**Kaynak metin:**
◇ ◇ ◇ ◇

İsrail, Gazze'nin tarım arazilerini yıllardır zehirliyor
FAO ve UNOSAT tarafından 2025 yılında yapılan ortak bir coğrafi değerlendirmeye göre, Gazze'deki toplam tarım arazisinin %80'inden fazlası (zarar görmüş ve tarım arazilerinin %77,8'ine erişim imkânsız hale gelmiştir.
Mustafa Fetouri’nin Middle East Monitor’de yayınlanan yazısı, Haksöz Haber tarafından tercüme edilmiştir.
İsrail'in Gazze'deki saldırıları sadece inşa edilmiş çevrenin çoğunu yerle bir etmekle kalmadı — 2025 yılında yapılan uydu analizleri, Şerit'teki yapıların büyük çoğunluğunun hasar gördüğünü gösteriyor. BM'nin geçen Ekim ayında yayınladığı değerlendirme raporuna göre, hasar gören yapıların oranı yaklaşık % 81.
Aynı zamanda, Gazze'nin tarım ve gıda sistemi de büyük zarar gördü: FAO ve BM Uydu Merkezi'nin 2025 yılında yaptığı coğrafi değerlendirmeler, tarım arazilerinin, meyve bahçelerinin ve seraların büyük bir kısmının hasar gördüğünü ortaya koydu. Rapor ayrıca, bir zamanlar “tarım ürünleri yetiştirmek için kullanılan tarlaların ve zeytin bahçelerinin % 75'inden fazlasının hasar gördüğünü veya tahrip olduğunu” belirtiyor. Seraların % 70'i ve kalıcı ekim alanlarının büyük bir kısmı etkilenmiştir. Tarım kuyularının ve sulama tesislerinin yaklaşık % 82,8'i hizmet dışı kalmış, bu da üretimi daha da zayıflatmış ve tuzlanmayı hızlandırmıştır. Ayrıca, BM Çevre Programı (UNEP), hâlihazırda ağır şekilde kirlenmiş toprakların ve tatlı suyun çökmesi nedeniyle “gıda üretimi için uzun vadeli riskler” olduğu konusunda uyarıda bulunmaktadır.

◇ ◇ ◇ ◇

**Sağlanan liste:**
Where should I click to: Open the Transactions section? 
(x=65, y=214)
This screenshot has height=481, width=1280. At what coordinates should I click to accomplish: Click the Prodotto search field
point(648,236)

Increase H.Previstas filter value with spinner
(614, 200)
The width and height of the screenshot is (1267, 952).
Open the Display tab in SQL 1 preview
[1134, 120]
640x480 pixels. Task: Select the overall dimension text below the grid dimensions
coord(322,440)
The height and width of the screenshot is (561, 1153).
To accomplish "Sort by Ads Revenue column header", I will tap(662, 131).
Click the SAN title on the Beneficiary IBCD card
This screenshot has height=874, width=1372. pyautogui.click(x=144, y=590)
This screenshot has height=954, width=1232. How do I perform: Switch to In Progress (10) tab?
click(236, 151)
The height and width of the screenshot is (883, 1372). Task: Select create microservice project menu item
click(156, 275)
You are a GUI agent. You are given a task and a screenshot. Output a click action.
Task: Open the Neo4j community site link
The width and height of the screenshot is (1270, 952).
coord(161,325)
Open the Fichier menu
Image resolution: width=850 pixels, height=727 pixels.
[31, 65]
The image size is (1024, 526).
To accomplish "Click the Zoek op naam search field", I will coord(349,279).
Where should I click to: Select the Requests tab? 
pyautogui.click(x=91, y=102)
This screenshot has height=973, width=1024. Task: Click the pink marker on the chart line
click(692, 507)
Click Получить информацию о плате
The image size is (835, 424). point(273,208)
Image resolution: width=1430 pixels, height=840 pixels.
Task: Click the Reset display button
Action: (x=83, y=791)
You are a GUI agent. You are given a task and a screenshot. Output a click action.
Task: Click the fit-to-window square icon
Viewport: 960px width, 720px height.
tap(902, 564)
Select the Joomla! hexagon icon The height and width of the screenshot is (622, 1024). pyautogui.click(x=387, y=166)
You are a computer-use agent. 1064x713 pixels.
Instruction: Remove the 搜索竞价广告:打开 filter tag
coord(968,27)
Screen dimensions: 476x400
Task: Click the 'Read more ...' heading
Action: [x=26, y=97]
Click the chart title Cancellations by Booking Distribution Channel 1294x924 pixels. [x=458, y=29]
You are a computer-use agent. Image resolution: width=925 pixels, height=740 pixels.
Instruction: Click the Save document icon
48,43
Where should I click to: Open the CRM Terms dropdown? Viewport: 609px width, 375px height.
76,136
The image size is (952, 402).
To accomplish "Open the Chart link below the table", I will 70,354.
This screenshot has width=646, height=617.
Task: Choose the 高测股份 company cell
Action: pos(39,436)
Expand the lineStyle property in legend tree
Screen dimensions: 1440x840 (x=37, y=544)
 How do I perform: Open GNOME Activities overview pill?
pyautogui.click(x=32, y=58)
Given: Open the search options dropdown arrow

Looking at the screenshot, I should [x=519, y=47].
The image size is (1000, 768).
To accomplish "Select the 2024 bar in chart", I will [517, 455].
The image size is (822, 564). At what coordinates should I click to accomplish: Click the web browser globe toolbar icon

◇ ◇ ◇ ◇

**Yazılı görevler:**
[a] Gazze'nin tarım arazileriyle ilgili metne göre tarım kuyularının ve sulama tesislerinin yaklaşık yüzde kaçı hizmet dışı kalmıştır?
[b] Gazze'nin tarım arazileriyle ilgili metni kaldığı yerden sürdürün.
Liste, başka bir kaynaktan alınmıştır.

**Cevaplar:**
[a] Yaklaşık % 82,8'i hizmet dışı kalmıştır.

[b]
İlgili BM kurumlarına göre, Nisan 2025 itibarıyla Gazze Şeridi'ndeki tarım arazilerinin % 80'inden fazlası zarar görmüş ve sadece 688 hektarlık bir alan (yaklaşık % 4,6) ekime elverişli kalmıştır. Yıkımın boyutu ve derinliği, tahrip olmuş tarlaların çok ötesine uzanıyor: Gazze'nin tarımsal gıda tabanının neredeyse tamamen çöküşünü temsil ediyor, yüz binlerce insanı kendi gıdalarını yetiştirme imkânından mahrum bırakıyor, bölgenin kendi kendine yetme veya gelir elde etme kapasitesini zayıflatıyor ve bölgeyi tarımsal ve insani bir uçuruma sürüklüyor.
Gazze'nin tarımına verilen zarar, ciddi toprak ve su kirliliği ile daha da derinleşmiştir. Kanalizasyon sisteminin çökmesi, borulu su ve sanitasyon sistemlerinin tahrip olması ve yaklaşık 61 milyon ton moloz birikmesi, Gazze'nin su kaynaklarının çoğunu güvensiz hale getirmiş ve tatlı su akiferini tehdit etmiştir. Atık su ve enkaz — mühimmat kalıntıları, ağır metaller ve diğer kirleticiler dahil — şu anda toprağa, yüzey sularına ve yeraltı sularına sızmakta ve uzun vadeli toksik kirlilik riskini artırmaktadır. Bitki örtüsünün tahrip edilmesi, askeri araçlar ve molozlar tarafından toprağın sıkışması ve kök sistemlerinin kaybı, toprak yapısını daha da bozmuş, su emme kapasitesini azaltmış ve erozyon, yüzey akışı ve tuzlanmaya karşı duyarlılığı artırmıştır.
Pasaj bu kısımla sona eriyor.